● Your objective
Write every line below out again, exactly as given, but leave out the pictures.
:: Supplied material
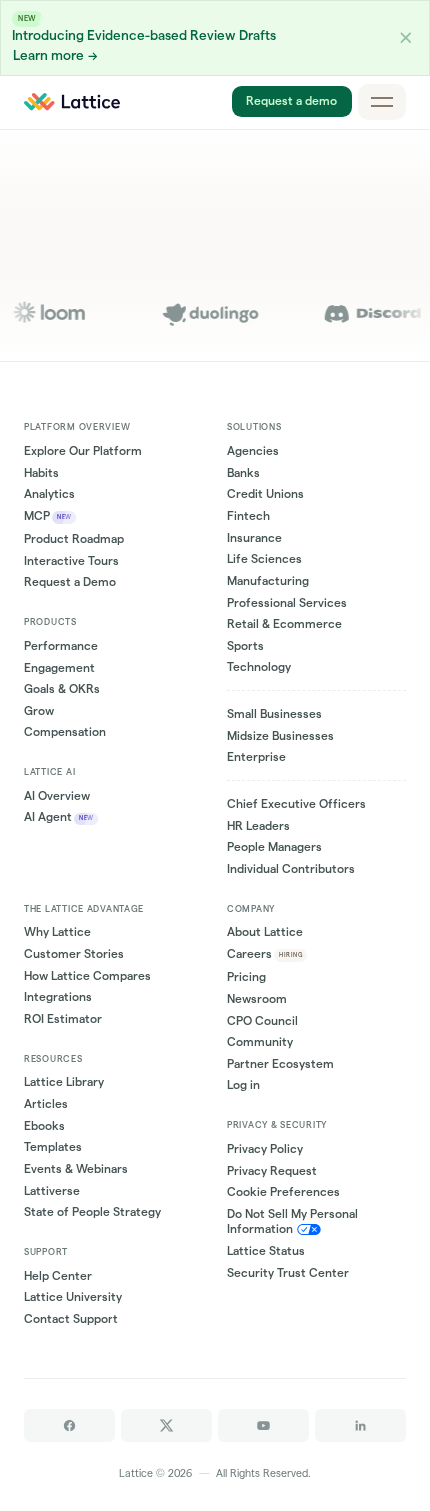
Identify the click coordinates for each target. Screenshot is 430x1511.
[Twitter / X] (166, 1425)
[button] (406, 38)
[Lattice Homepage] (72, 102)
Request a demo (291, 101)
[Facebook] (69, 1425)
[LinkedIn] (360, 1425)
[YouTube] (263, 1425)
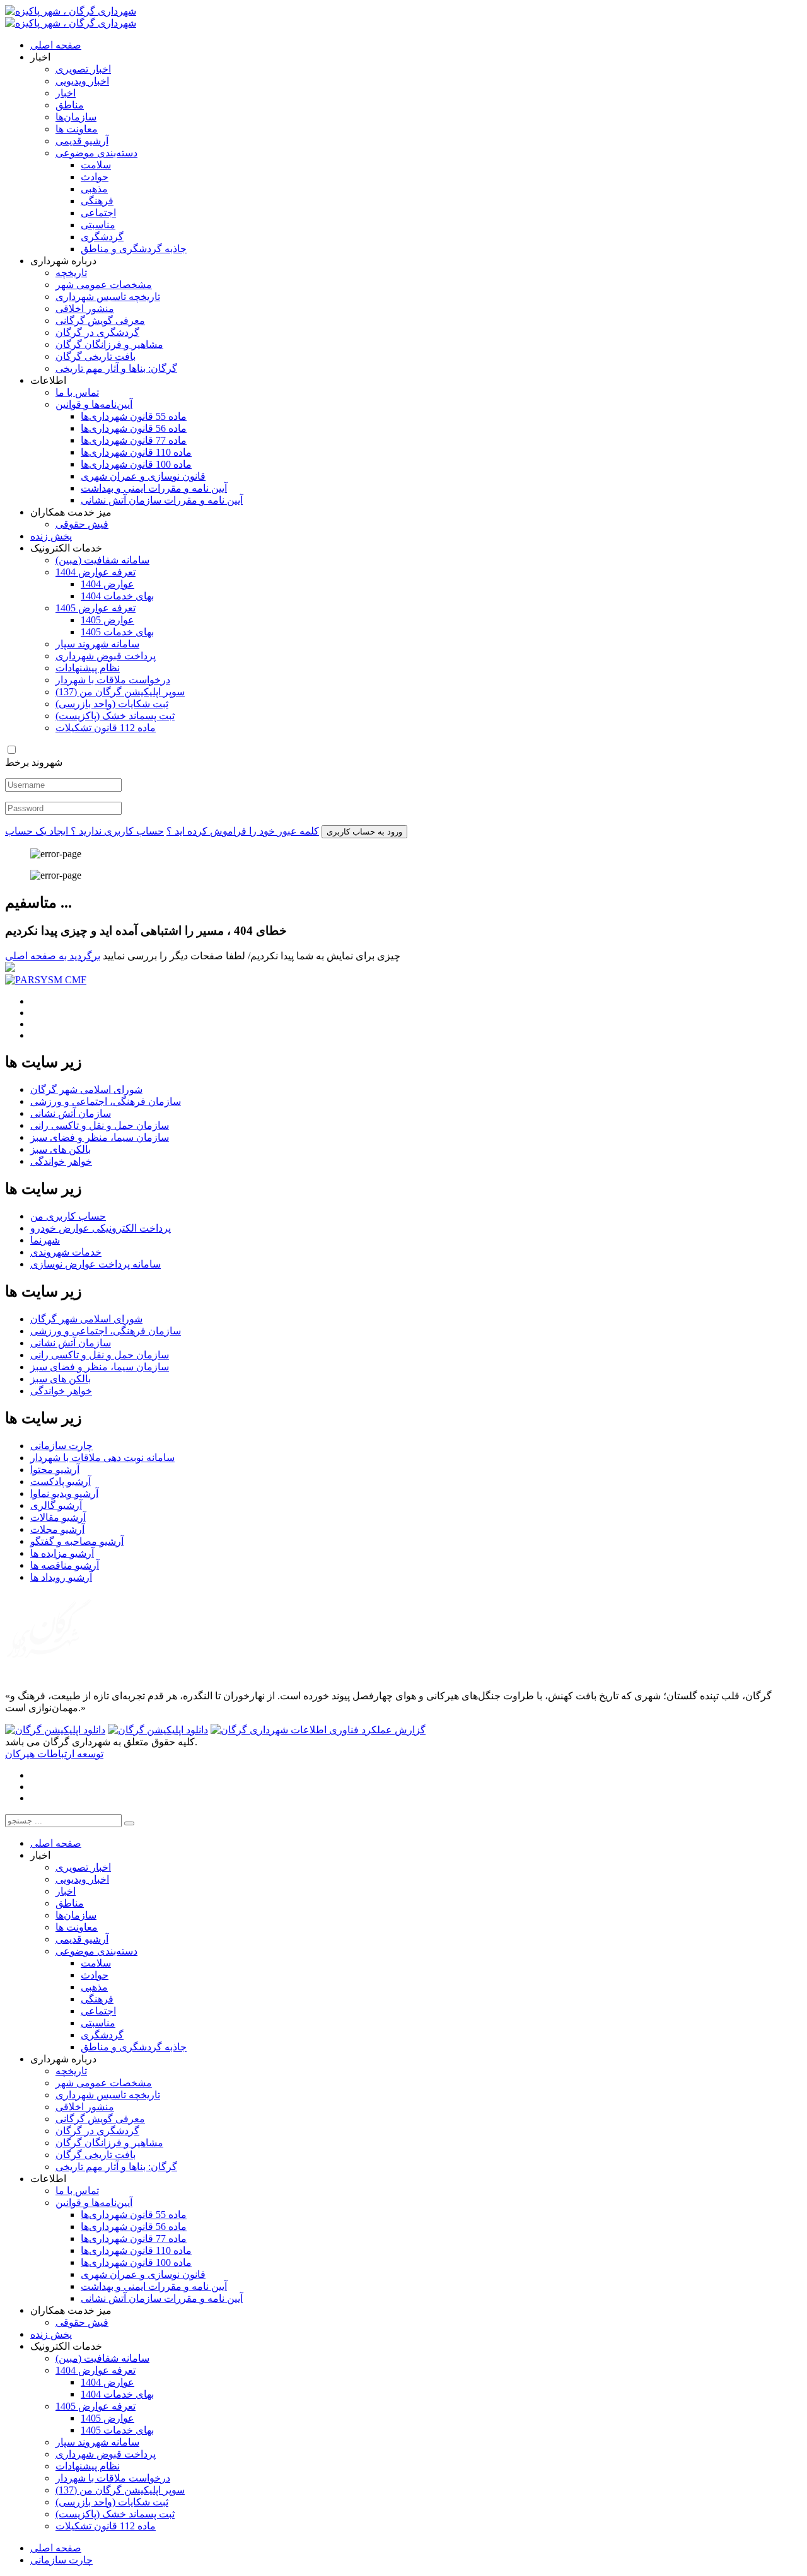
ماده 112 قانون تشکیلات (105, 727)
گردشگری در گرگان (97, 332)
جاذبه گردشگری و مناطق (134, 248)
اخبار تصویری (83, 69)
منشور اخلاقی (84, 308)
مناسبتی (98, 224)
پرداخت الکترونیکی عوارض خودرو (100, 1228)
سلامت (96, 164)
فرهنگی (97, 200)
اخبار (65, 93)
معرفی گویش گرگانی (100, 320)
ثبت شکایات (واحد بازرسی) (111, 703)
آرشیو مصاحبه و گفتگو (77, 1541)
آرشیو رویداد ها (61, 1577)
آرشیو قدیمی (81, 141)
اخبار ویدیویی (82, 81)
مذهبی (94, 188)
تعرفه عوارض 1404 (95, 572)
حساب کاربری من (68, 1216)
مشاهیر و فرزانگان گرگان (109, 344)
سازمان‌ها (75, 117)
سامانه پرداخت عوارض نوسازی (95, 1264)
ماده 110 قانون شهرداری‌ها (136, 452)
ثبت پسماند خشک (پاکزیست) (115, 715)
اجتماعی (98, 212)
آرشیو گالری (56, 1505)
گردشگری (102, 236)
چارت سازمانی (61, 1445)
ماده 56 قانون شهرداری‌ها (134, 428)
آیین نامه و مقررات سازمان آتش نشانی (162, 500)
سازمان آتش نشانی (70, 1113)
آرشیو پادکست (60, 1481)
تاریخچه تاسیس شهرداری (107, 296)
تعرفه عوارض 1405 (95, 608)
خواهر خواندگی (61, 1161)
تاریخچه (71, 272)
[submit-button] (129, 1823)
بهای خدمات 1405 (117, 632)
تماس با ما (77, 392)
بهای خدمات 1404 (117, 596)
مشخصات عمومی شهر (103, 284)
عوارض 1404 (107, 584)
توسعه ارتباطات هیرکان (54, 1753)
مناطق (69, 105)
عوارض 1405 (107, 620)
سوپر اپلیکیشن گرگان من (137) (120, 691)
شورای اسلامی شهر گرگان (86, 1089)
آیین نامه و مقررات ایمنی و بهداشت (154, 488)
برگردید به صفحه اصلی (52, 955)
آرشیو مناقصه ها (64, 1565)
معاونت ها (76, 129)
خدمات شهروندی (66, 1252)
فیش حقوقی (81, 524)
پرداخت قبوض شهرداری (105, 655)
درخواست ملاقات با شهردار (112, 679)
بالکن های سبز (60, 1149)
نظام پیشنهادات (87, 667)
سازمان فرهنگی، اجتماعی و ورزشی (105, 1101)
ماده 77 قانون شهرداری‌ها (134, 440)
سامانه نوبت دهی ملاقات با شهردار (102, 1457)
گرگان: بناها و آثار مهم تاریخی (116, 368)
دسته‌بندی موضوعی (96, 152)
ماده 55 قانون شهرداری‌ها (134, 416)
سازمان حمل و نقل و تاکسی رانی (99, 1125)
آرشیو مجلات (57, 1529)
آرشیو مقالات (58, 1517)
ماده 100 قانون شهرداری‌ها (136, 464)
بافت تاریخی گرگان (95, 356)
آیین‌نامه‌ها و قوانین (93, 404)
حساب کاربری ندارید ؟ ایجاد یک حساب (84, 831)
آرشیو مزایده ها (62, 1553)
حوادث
::::
● Exercise output
Identify the click coordinates for each target. Screenshot is 430x1511.
[Twitter / X] (166, 1425)
[button] (406, 38)
[Lattice Homepage] (72, 102)
Request a demo (291, 101)
[Facebook] (69, 1425)
[LinkedIn] (360, 1425)
[YouTube] (263, 1425)
ماده 112 قانون تشکیلات (105, 727)
گردشگری در گرگان (97, 332)
جاذبه گردشگری و مناطق (134, 248)
اخبار تصویری (83, 69)
منشور اخلاقی (84, 308)
مناسبتی (98, 224)
پرداخت الکترونیکی عوارض خودرو (100, 1228)
سلامت (96, 164)
فرهنگی (97, 200)
اخبار (65, 93)
معرفی گویش گرگانی (100, 320)
ثبت شکایات (واحد بازرسی) (111, 703)
آرشیو مصاحبه و گفتگو (77, 1541)
آرشیو رویداد ها (61, 1577)
آرشیو قدیمی (81, 141)
اخبار ویدیویی (82, 81)
مذهبی (94, 188)
تعرفه عوارض 1404 (95, 572)
حساب کاربری من (68, 1216)
مشاهیر و فرزانگان گرگان (109, 344)
سازمان‌ها (75, 117)
سامانه پرداخت عوارض نوسازی (95, 1264)
ماده 110 قانون شهرداری‌ها (136, 452)
ثبت پسماند خشک (پاکزیست) (115, 715)
اجتماعی (98, 212)
آرشیو گالری (56, 1505)
گردشگری (102, 236)
چارت سازمانی (61, 1445)
ماده 56 قانون شهرداری‌ها (134, 428)
آیین نامه و مقررات سازمان آتش نشانی (162, 500)
سازمان آتش نشانی (70, 1113)
آرشیو پادکست (60, 1481)
تاریخچه تاسیس شهرداری (107, 296)
تعرفه عوارض 1405 (95, 608)
خواهر خواندگی (61, 1161)
تاریخچه (71, 272)
[submit-button] (129, 1823)
بهای خدمات 1405 (117, 632)
تماس با ما (77, 392)
بهای خدمات 1404 (117, 596)
مشخصات عمومی شهر (103, 284)
عوارض 1404 (107, 584)
توسعه ارتباطات هیرکان (54, 1753)
مناطق (69, 105)
عوارض 1405 (107, 620)
سوپر اپلیکیشن گرگان من (137) (120, 691)
شورای اسلامی شهر گرگان (86, 1089)
آیین نامه و مقررات ایمنی و بهداشت (154, 488)
برگردید به صفحه اصلی (52, 955)
آرشیو مناقصه ها (64, 1565)
معاونت ها (76, 129)
خدمات شهروندی (66, 1252)
فیش حقوقی (81, 524)
پرداخت قبوض شهرداری (105, 655)
درخواست ملاقات با شهردار (112, 679)
بالکن های سبز (60, 1149)
نظام پیشنهادات (87, 667)
سازمان فرهنگی، اجتماعی و ورزشی (105, 1101)
ماده 77 قانون شهرداری‌ها (134, 440)
سامانه نوبت دهی ملاقات با شهردار (102, 1457)
گرگان: بناها و آثار مهم تاریخی (116, 368)
دسته‌بندی موضوعی (96, 152)
ماده 55 قانون شهرداری‌ها (134, 416)
سازمان حمل و نقل و تاکسی رانی (99, 1125)
آرشیو مجلات (57, 1529)
آرشیو مقالات (58, 1517)
ماده 100 قانون شهرداری‌ها (136, 464)
بافت تاریخی گرگان (95, 356)
آیین‌نامه‌ها و قوانین (93, 404)
حساب کاربری ندارید ؟ ایجاد یک حساب (84, 831)
آرشیو مزایده ها (62, 1553)
حوادث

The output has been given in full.